# [Exercícios a fazer]
[1] No texto sobre vasculite de hipersensibilidade, transforme em uma lista curta o parágrafo que começa com "Um espécime de biópsia de uma lesão ativa", mantendo os fatos principais.
[2] Com base no texto sobre vasculite de hipersensibilidade, explique por que os estudos de imunofluorescência direta são uma parte importante da investigação, embora mostrem um padrão não diagnóstico.

# [Documento de origem]
_ _ _ _ _
Um espécime de biópsia de uma lesão ativa (<48h, se possível) geralmente demonstra vasculite leucocitoclástica das vênulas pós-capilares. Estudos de imunofluorescência direta (IFD) mostram quantidades variáveis de imunoglobulina e deposição de complemento, com padrão não diagnóstico. O desempenho dos estudos DIF, no entanto, é uma parte importante, e frequentemente negligenciada, da investigação, crítica para a exclusão da púrpura de Henoch-Schönlein, crioglobulinemia e outras condições.

O Quadro 2 contém os exames complementares em vasculites de hipersensibilidade.

 

Quadro 2

 

Exames Complementares em Vasculites de Hipersensibilidade

Exame

Alteração

Hemograma completo

Normal

Eletrólitos

Normais

Função hepática

Normal

Urianálise

Normal

VHS e PCR

Alterados em <50% dos pacientes, com alterações leves a moderadas

FAN

Negativo

Fator reumatoide

Negativo

Anca

Negativo

C3 e C4

Níveis normais

Sorologia para hepatites B e C

Negativas

Crioglobulinas

Negativas

RX de tórax

Normal

 

Anca: anticorpo positivo para citoplasma de neutrófilo; FAN: fator antinuclear; PCR: proteína C-reativa; RX: raio X; VHS: velocidade de hemossedimentação.

 

Diagnóstico Diferencial

 

O diagnóstico diferencial de vasculite por hipersensibilidade é mostrado no Quadro 3. A vasculite de hipersensibilidade deve ser distinguida sobretudo de outras vasculites de pequenos vasos, de condições inflamatórias autoimunes associadas à doença articular e erupções cutâneas e de outras reações cutâneas aos medicamentos.

 

Quadro 3

 

Diagnóstico Diferencial de Vasculite de Hipersensibilidade

Outras vasculites

                    Púrpura de Henoch-Schönlein

                    Poliangeíte microscópica

                    Granulomatose eosinofílica com poliangeíte (síndrome de Churg-Strauss)
_ _ _ _ _
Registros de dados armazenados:
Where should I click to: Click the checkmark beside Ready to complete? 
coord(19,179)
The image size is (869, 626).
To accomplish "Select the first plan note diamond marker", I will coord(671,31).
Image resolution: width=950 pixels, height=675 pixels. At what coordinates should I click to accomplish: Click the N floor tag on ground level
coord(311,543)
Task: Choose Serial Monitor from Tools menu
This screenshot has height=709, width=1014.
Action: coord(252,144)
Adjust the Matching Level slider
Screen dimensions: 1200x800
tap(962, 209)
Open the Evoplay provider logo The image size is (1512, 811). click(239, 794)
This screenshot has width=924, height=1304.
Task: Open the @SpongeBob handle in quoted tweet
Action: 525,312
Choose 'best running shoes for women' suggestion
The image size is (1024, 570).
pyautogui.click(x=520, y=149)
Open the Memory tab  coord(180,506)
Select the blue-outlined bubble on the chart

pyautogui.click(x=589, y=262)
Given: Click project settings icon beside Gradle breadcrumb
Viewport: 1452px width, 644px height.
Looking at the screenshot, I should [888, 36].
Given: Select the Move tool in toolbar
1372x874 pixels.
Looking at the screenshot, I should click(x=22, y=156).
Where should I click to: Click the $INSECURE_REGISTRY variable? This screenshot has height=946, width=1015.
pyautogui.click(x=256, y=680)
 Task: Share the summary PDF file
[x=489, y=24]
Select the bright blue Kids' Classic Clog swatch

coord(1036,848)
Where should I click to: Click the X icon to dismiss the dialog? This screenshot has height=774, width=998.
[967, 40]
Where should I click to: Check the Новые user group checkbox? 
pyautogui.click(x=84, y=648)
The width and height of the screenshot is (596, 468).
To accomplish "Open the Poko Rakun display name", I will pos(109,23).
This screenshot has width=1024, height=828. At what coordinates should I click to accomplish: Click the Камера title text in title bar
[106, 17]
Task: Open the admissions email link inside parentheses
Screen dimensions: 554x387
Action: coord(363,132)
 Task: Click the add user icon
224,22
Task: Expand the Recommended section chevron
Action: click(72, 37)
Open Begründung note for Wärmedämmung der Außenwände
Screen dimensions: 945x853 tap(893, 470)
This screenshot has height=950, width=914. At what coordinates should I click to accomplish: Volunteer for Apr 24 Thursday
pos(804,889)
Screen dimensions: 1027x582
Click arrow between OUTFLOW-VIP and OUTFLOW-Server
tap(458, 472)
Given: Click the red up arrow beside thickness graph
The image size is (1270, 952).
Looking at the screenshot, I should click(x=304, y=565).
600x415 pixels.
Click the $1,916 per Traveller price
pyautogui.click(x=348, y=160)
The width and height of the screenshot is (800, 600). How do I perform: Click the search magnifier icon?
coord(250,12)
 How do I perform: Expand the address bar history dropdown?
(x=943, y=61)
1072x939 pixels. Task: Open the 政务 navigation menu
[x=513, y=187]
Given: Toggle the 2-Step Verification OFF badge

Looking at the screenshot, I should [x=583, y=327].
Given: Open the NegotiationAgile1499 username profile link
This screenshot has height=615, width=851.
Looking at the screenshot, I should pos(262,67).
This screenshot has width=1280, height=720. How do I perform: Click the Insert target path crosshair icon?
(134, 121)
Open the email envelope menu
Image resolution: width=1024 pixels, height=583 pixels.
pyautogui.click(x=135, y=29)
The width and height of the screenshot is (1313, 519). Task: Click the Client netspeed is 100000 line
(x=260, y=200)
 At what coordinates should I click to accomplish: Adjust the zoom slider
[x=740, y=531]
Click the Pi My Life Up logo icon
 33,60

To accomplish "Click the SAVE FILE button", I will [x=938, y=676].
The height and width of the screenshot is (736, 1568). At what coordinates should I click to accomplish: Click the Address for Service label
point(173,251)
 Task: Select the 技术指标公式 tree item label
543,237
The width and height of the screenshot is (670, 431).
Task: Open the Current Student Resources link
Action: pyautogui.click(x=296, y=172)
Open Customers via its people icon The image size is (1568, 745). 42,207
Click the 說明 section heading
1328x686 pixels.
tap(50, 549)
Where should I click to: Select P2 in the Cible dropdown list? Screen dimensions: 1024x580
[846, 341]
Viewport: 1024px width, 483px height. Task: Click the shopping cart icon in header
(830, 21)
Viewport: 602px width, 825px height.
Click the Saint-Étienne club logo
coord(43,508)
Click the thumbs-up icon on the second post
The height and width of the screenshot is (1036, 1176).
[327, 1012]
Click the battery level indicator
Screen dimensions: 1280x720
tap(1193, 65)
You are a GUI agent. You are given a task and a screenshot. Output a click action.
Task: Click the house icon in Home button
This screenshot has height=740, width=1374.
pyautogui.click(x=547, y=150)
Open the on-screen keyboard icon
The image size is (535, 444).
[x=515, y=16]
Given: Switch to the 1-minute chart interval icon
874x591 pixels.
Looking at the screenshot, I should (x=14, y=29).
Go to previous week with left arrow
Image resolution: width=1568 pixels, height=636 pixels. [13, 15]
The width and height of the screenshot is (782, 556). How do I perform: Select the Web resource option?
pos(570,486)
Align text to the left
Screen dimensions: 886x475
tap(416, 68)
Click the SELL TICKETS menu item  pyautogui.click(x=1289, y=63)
_ _ _ _ _
# [Respostas]
[1]
- A biópsia de uma lesão ativa, de preferência com menos de 48 horas, costuma mostrar vasculite leucocitoclástica das vênulas pós-capilares.
- Os estudos de imunofluorescência direta (IFD) mostram deposição variável de imunoglobulina e complemento, em padrão não diagnóstico.
- Esses estudos são uma parte importante e muitas vezes negligenciada da investigação.
- Eles são críticos para excluir púrpura de Henoch-Schönlein, crioglobulinemia e outras condições.

[2] Esses estudos são críticos para excluir a púrpura de Henoch-Schönlein, a crioglobulinemia e outras condições. Por isso têm papel importante na investigação, embora o padrão de deposição de imunoglobulina e complemento que mostram não seja diagnóstico.